Eerst de economen. Maarten Pieter Schinkel wijst in het FD van 9 juli 2020 op het gevaar dat de ACM een te ruim compensatiecriterium hanteert. Hierdoor valt de groep die het voordeel geniet niet samen met de groep aan wie de duurzaamheidsafspraken uiteindelijk worden doorbelast. De econoom komt met theoretische en empirische voorbeelden waaruit volgt dat deze aanpak garant staat voor hogere prijzen tegen minimale milieuwinst. Dat geeft te denken. Juristen daarentegen prezen de ACM voor het goed aanvoelen van de tijdsgeest. Dat laatste moge zo zijn, alleen doorkruist de leidraad de ontwikkeling naar een afdwingbare maatschappelijke zorgplicht van bedrijven.

Business & Human Rights/Corporate Responsibility (B&HR/CR) is een rechtsgebied dat sterk in ontwikkeling is. De principes heeft de OESO in 1976 al vastgelegd in een richtlijn en de VN deed dat nog eens in 2011. Sindsdien is er een ware opmars begonnen waarbij zich een duidelijke verschuiving van niet bindende beginselen naar afdwingbaar recht aftekent. Zo wordt het naleven van de OESO- en VN-richtlijnen als minimumgarantie gesteld in het kader van de Europese Green Deal-maatregelen die de Europese samenleving stimuleren, en zo nodig verplichten te vergroenen. Zelfregulering door ondernemingen via het kartelrecht past hier niet in. In tegendeel, de ACM zou wel eens een afspraak kunnen goedkeuren die uiteindelijk niet voldoet aan de minimumstandaard die de OESO en VN aan bedrijven stellen.

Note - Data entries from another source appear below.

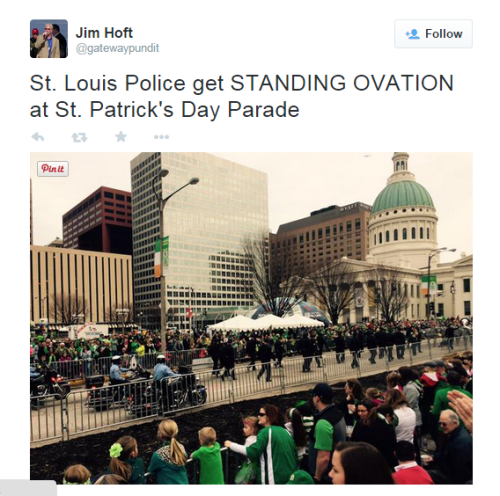Click the reply arrow icon
Image resolution: width=500 pixels, height=496 pixels.
38,137
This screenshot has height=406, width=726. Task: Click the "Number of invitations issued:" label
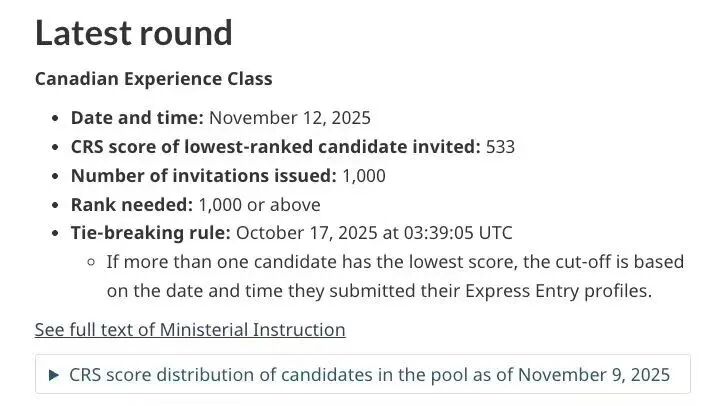[x=203, y=175]
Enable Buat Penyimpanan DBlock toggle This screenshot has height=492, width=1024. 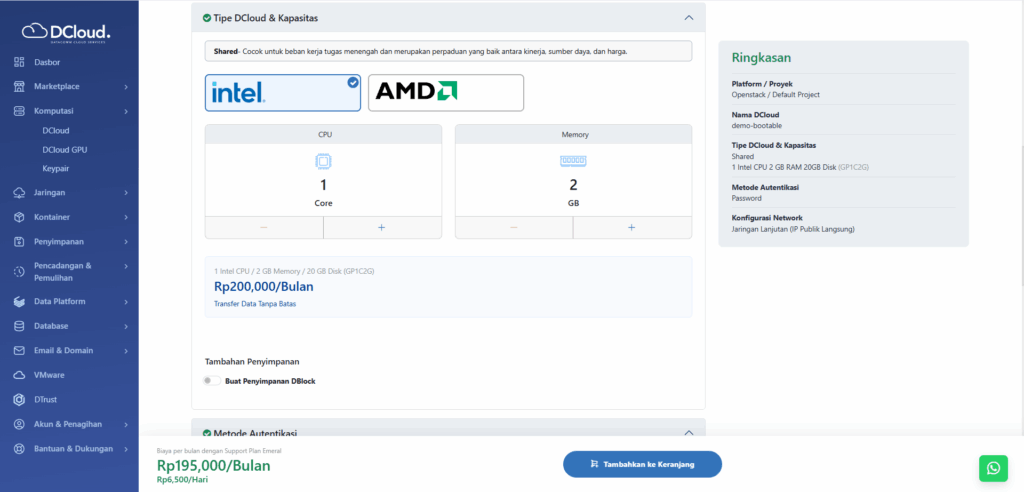coord(212,381)
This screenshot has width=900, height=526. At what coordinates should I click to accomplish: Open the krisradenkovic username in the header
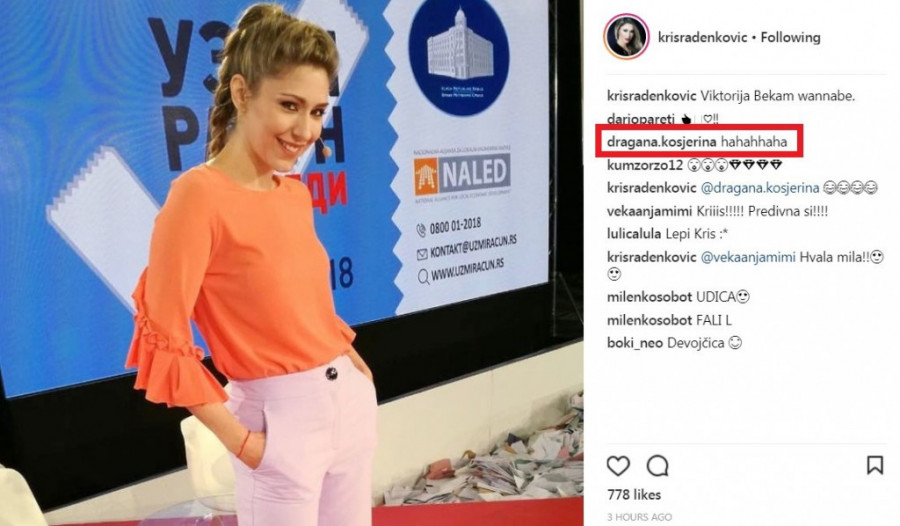click(x=703, y=37)
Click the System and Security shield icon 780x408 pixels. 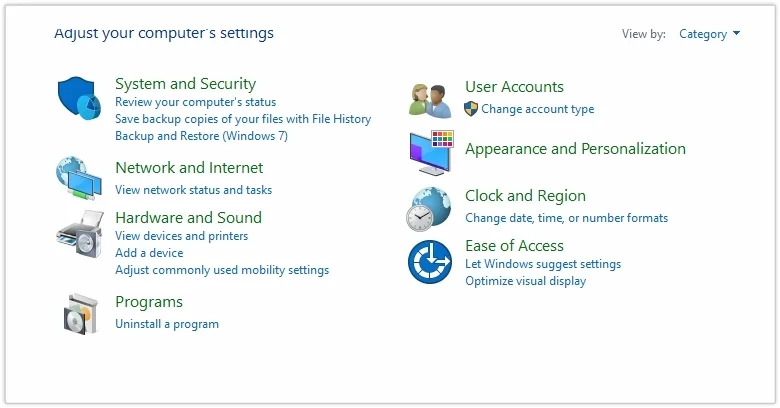80,99
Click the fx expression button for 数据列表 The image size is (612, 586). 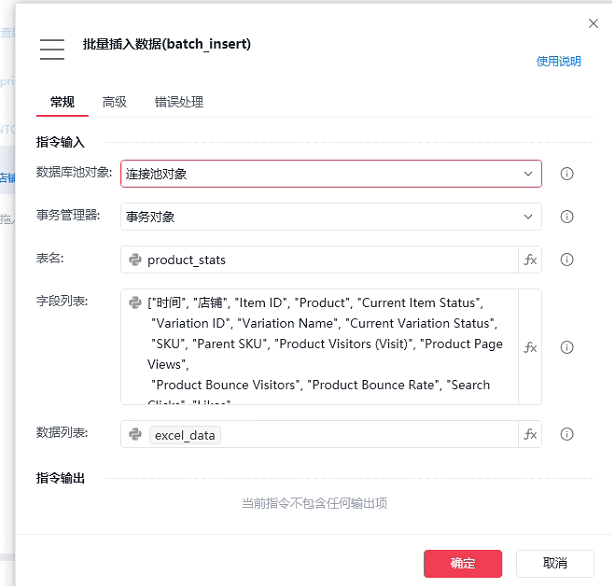[530, 434]

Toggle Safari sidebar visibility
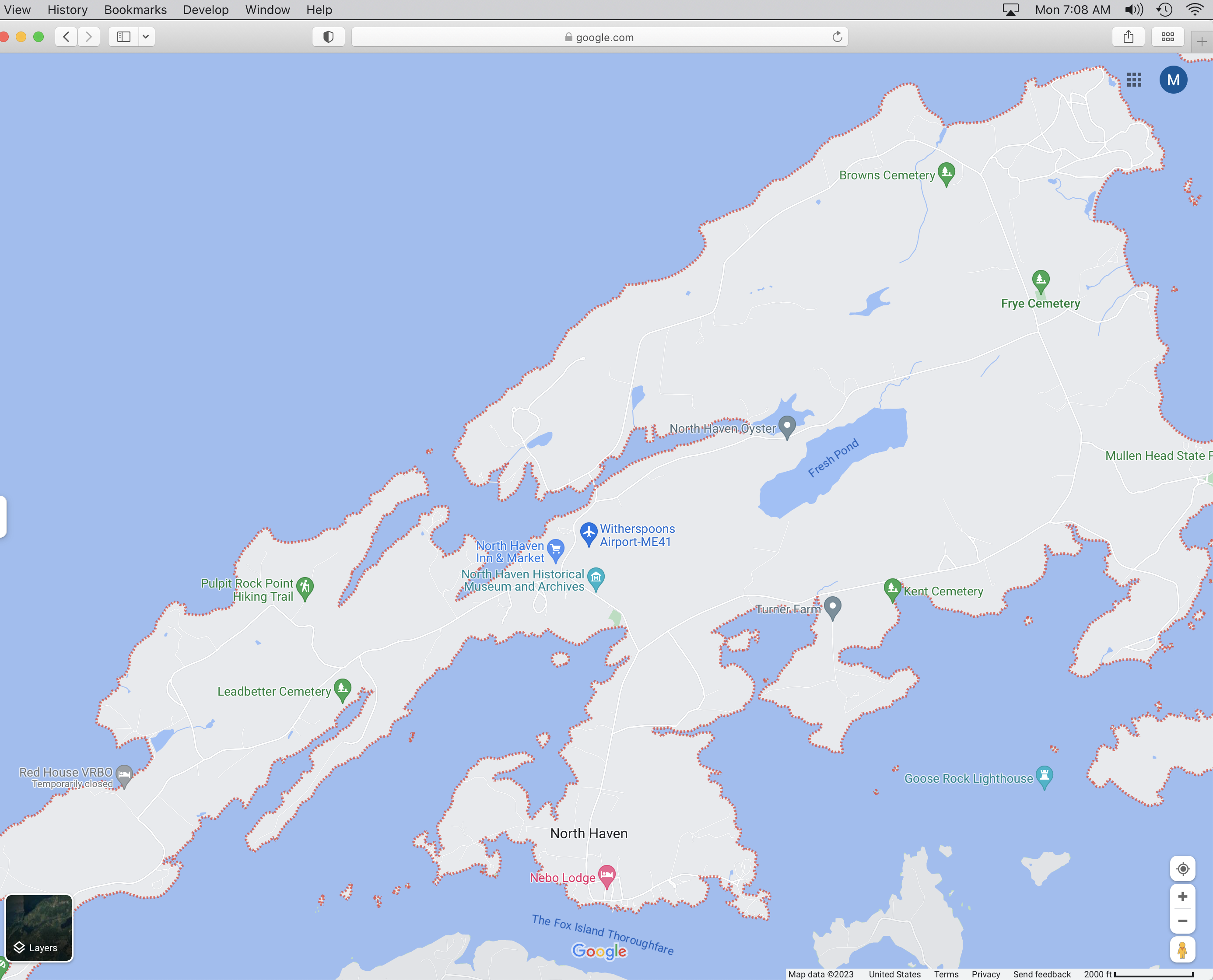pos(124,37)
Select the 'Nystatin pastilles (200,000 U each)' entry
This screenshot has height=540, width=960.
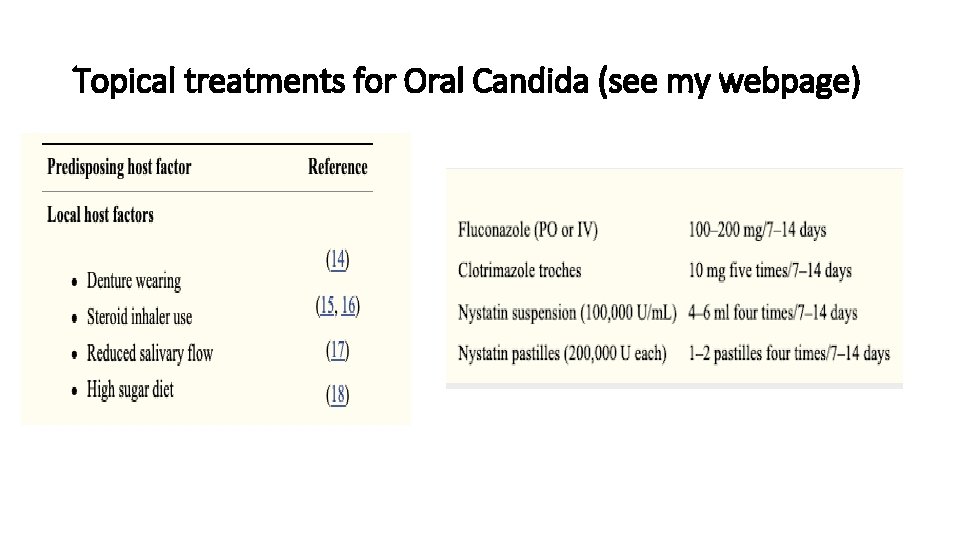562,354
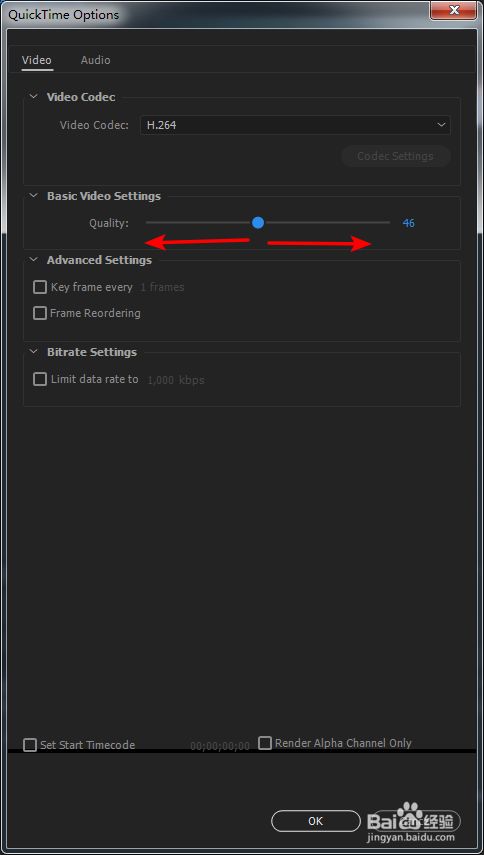
Task: Click the 1,000 kbps data rate field
Action: [176, 380]
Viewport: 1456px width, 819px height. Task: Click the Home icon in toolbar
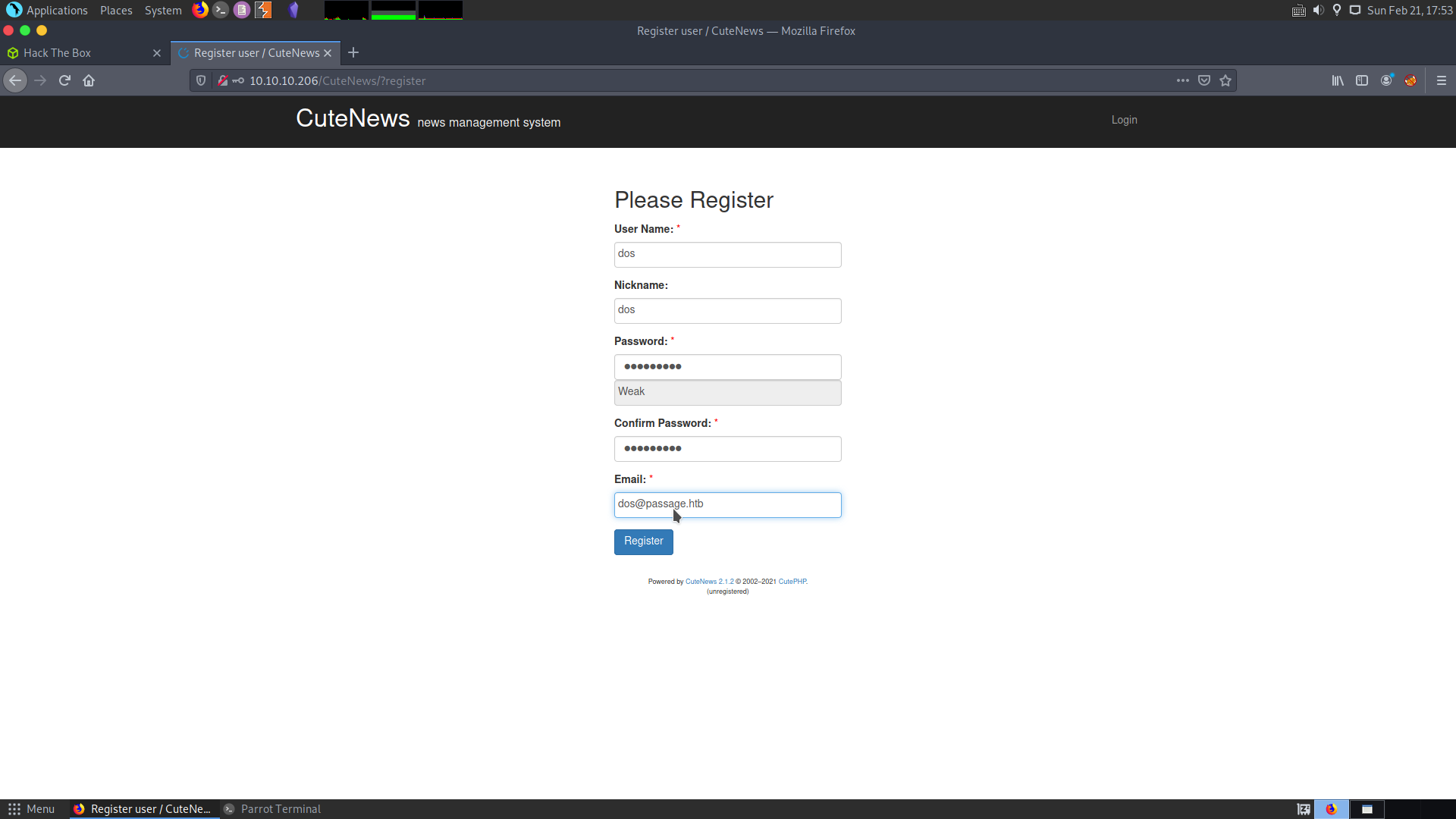89,80
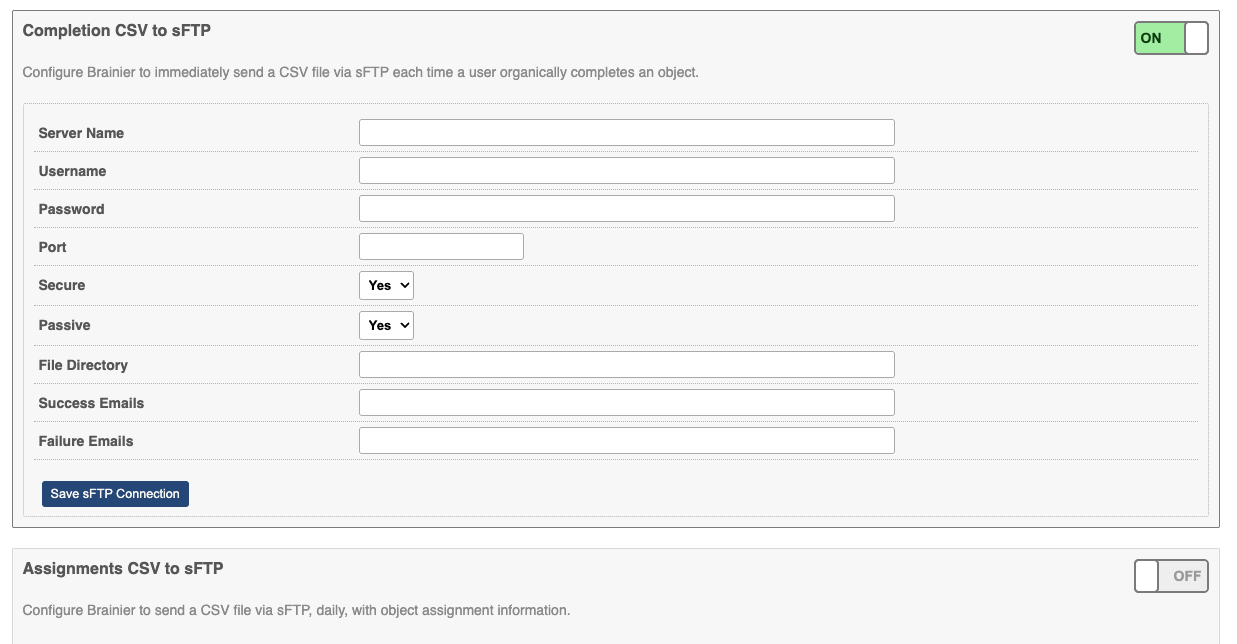Screen dimensions: 1237x644
Task: Click the Save sFTP Connection button
Action: click(x=115, y=494)
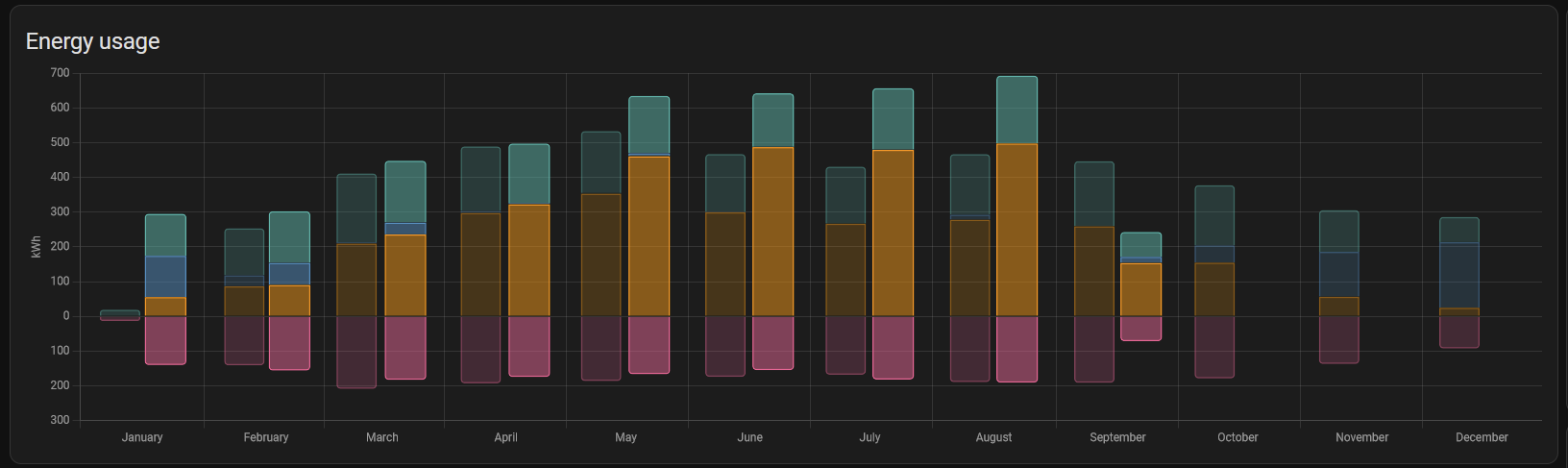Click the dimmed pink segment below October
Screen dimensions: 1568x468
click(x=1214, y=346)
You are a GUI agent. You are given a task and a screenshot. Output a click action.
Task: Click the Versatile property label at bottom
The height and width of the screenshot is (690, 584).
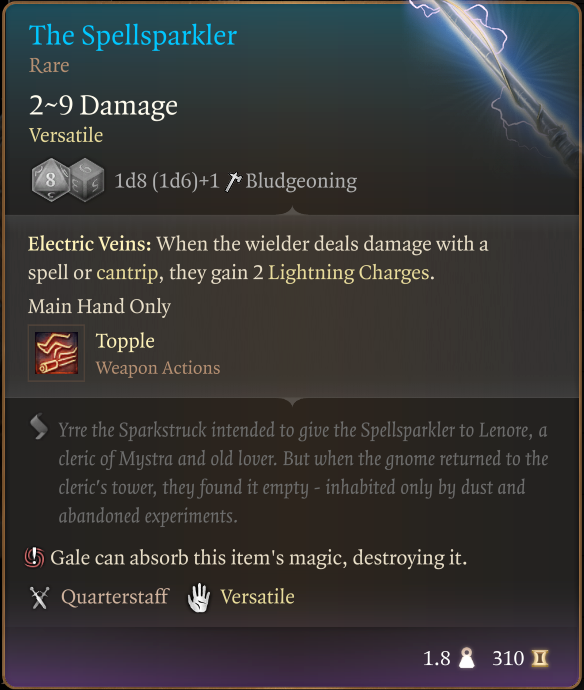point(257,597)
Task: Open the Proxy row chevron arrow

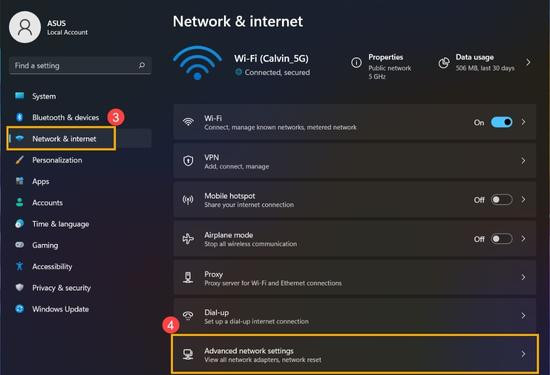Action: [x=523, y=277]
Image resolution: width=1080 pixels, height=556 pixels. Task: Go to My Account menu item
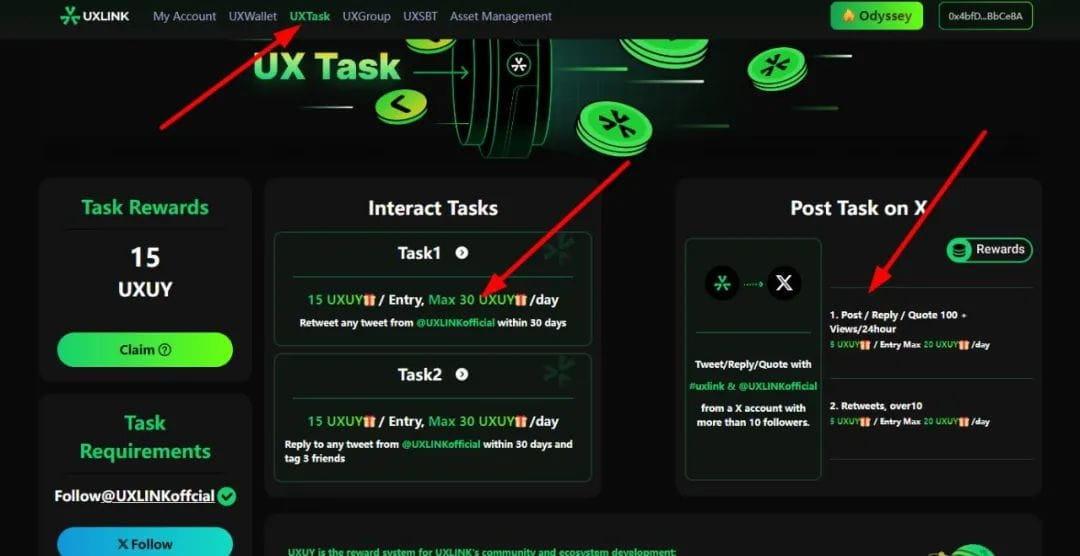[x=185, y=16]
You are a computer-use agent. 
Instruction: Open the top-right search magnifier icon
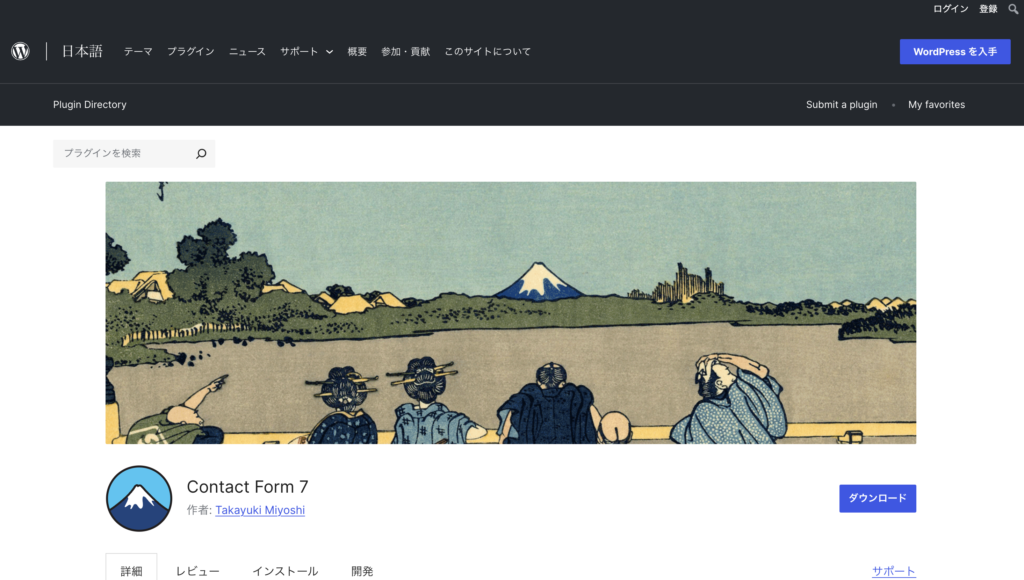[1013, 9]
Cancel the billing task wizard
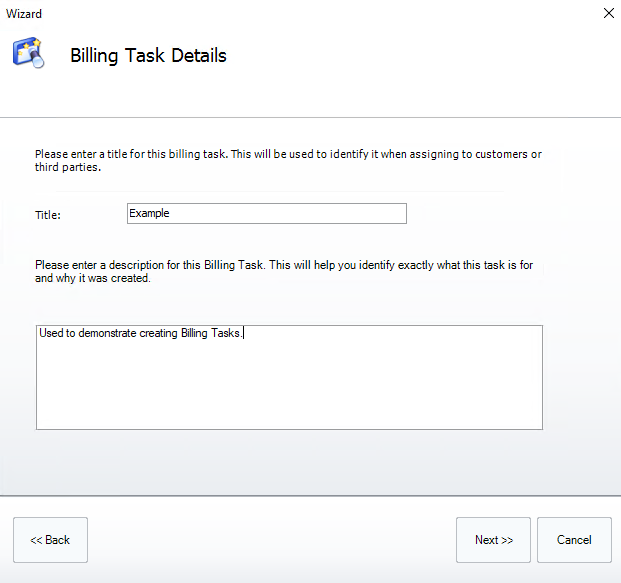 tap(574, 540)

Als de ACM een bijdrage wil leveren aan het milieu kan zij naar onze mening beter het misbruiktoezicht uitbreiden. In de kern is het probleem dat bedrijven zich niet verantwoordelijk achten – en volgens de gangbare economische leer ook niet zijn – voor de inefficiënties die bij vraag en aanbod op de markt ontstaan. Als bedrijven om wat voor reden ook de CO2-uitstoot bij het productieproces niet als kostprijs in hun product opnemen, draagt de samenleving die kosten; in feite betaalt de samenleving in dat geval de daardoor ontstane klimaat-/milieuschade.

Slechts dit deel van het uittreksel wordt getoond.